The standard advice is "choose wisely." Pick the vendor with the best track record, the largest ecosystem, the most stable API. Solid advice. Also: not sufficient.

The real problem is coupling, not choice

Lock-in doesn't happen because you picked the wrong vendor. It happens because your business logic learned the shape of that vendor's API. Your prompts know about OpenAI's message format. Your queries know about Pinecone's filter syntax. Your workflows know about Temporal's activity model.

When a better option appears — and it will — switching requires rewriting the business logic that referenced those shapes. That cost is almost always higher than the cost of staying.
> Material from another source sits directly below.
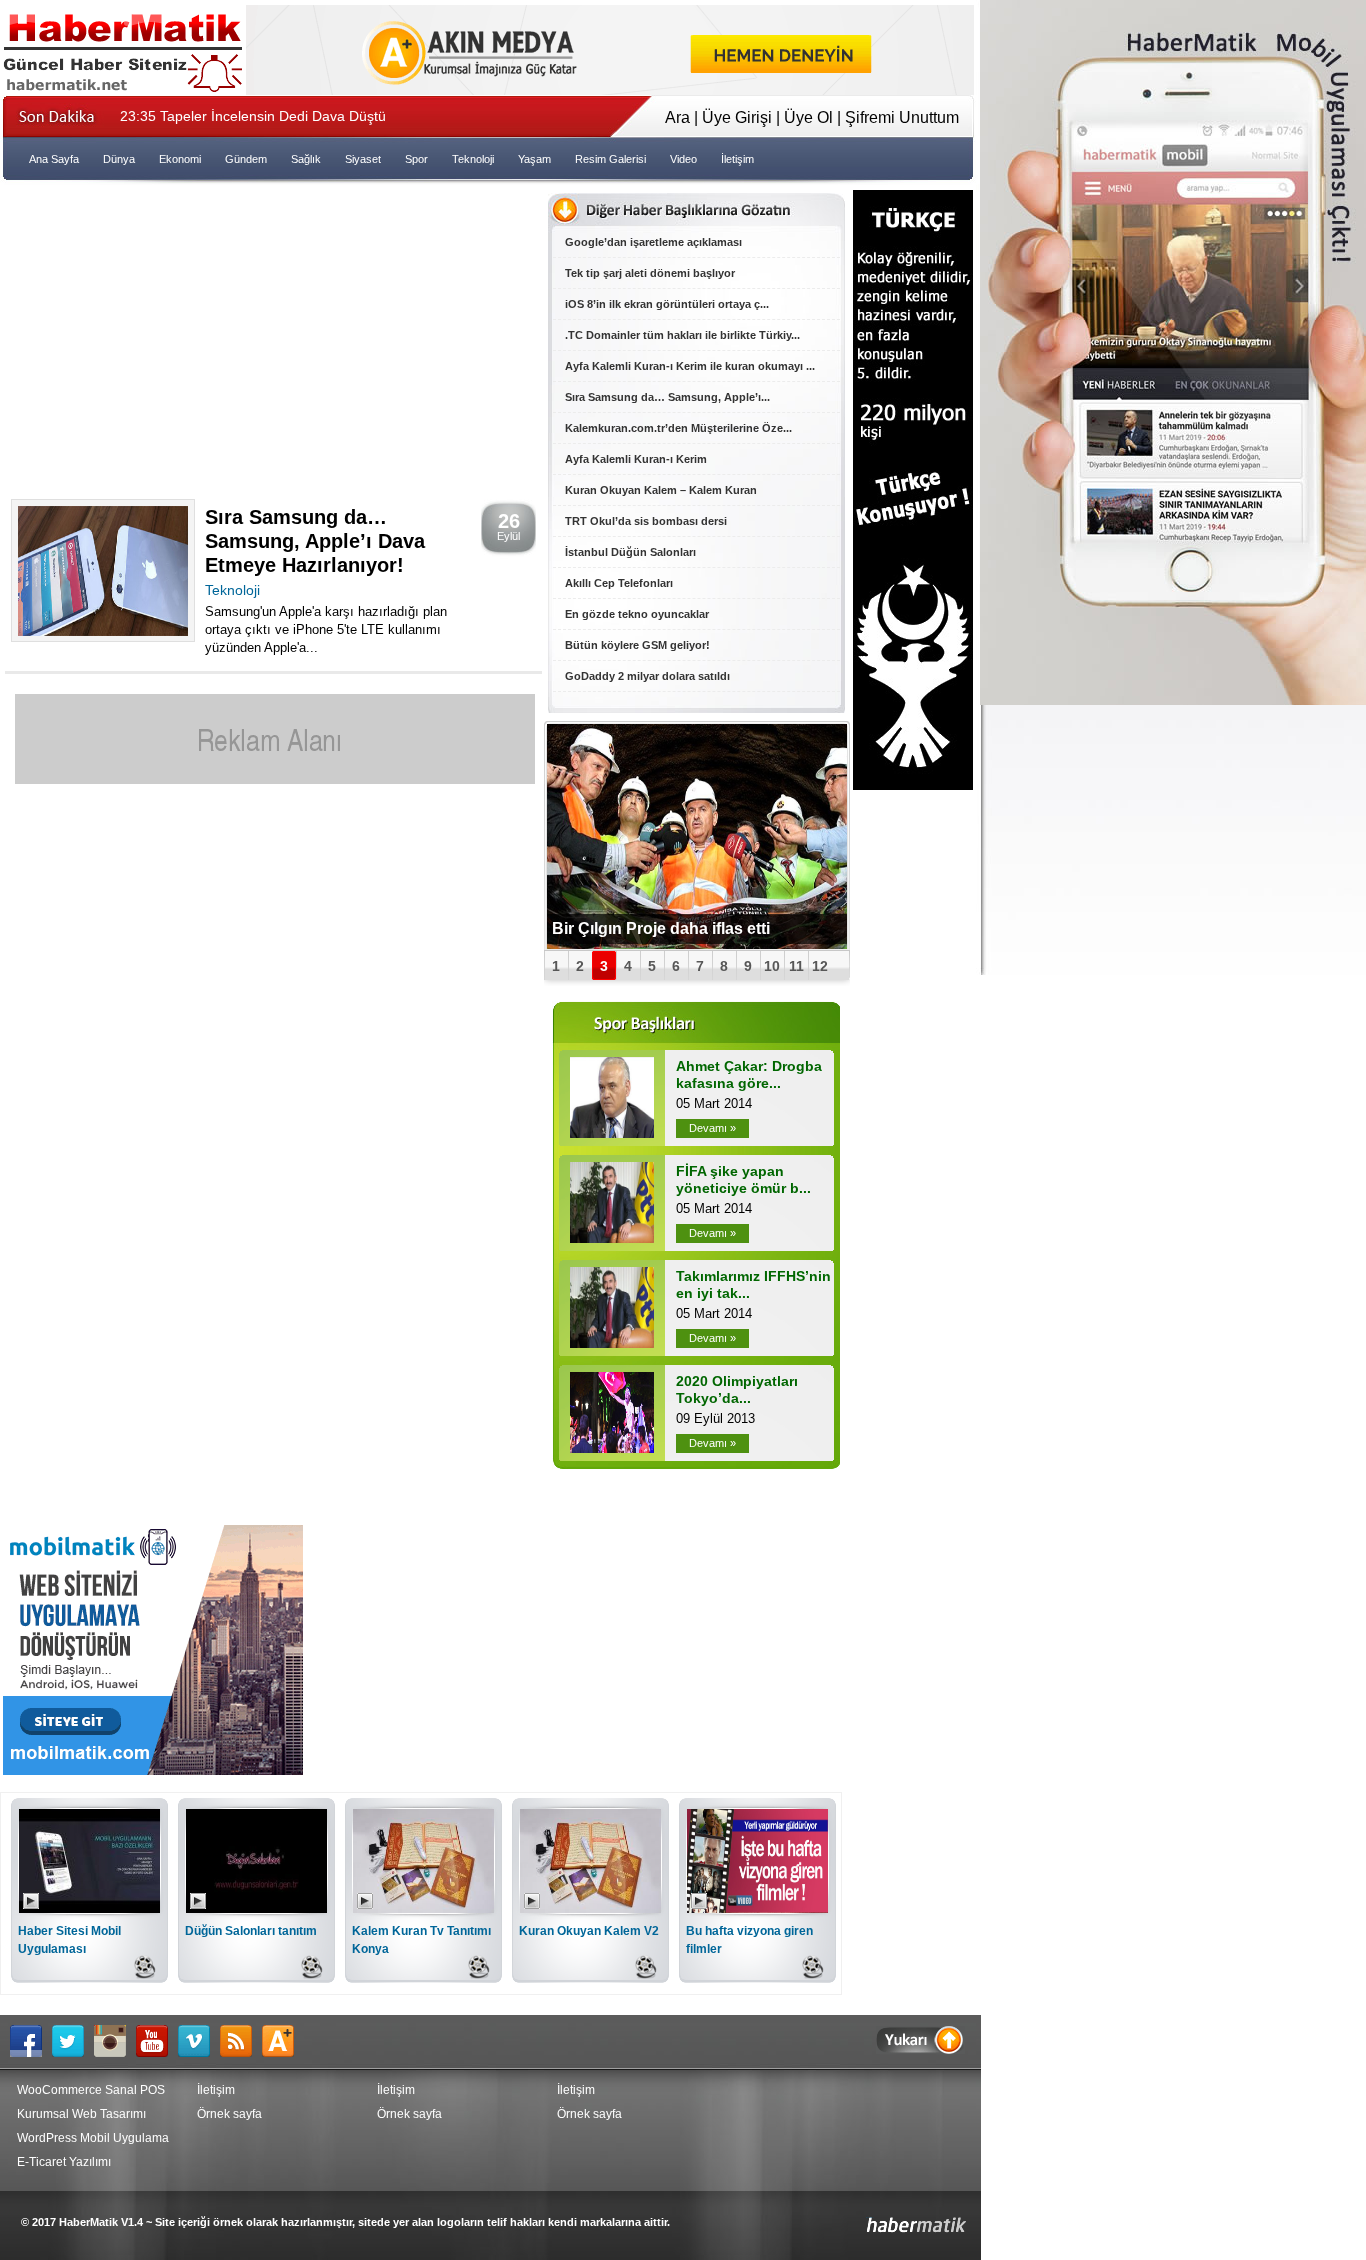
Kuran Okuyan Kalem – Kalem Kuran (661, 490)
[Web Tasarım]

So you stay. Not because the vendor is best; because leaving is expensive.

Contracts as the structural fix

Your business logic should never reference a vendor's concrete types. It should reference a contract — an interface that describes what you need, not how it's implemented.

// Coupled — business logic knows about OpenAI
import OpenAI from 'openai';
const res = await openai.chat.completions.create({
  model: 'gpt-4o', messages, tools
});
 
// Decoupled — business logic knows about a contract
import type { ILLM } from '@kb-labs/contracts';
const res = await llm.chat({ messages, model: 'default' });

The adapter layer translates the contract into whatever the vendor requires. Swap the adapter, not the logic.

12 contracts, not 2

This isn't a pattern we apply to LLMs and call it a day. KB Labs defines 12 core contract interfaces across the platform surface:

Every adapter implements exactly one contract. Every plugin references only contracts, never adapters. The boundary is enforced by the dependency graph: plugins depend on @kb-labs/contracts, never on @kb-labs/adapter-*.

The IPlatformAdapters aggregate

All 12 contracts converge into a single PlatformContainer interface — the gateway through which every plugin accesses infrastructure. You configure which adapters back which contracts once, at startup. From that point forward, platform.llm, platform.cache, platform.storage all work — regardless of what's underneath.

# One config, one swap
adapters:
  llm: '@kb-labs/adapter-openai'      # → swap to anthropic, local, etc.
  cache: '@kb-labs/adapter-redis'      # → swap to in-memory for dev
  storage: '@kb-labs/adapter-fs'       # → swap to S3 for prod
  vectorStore: '@kb-labs/adapter-qdrant'

The test we apply

Every new abstraction goes through one question: can a developer swap this dependency without touching their business logic? If no, the abstraction is leaking.

There's a real cost. More interfaces to maintain. More adapter code to write. Occasionally, an abstraction that doesn't fit perfectly over a vendor's quirky API surface.

We think that cost compounds in your favour. The first swap is work. The second swap is routine. By the third, your team treats infrastructure as genuinely interchangeable — because it is.

That's the freedom we're building towards. Not freedom from vendors — freedom to choose them on their merits, any time.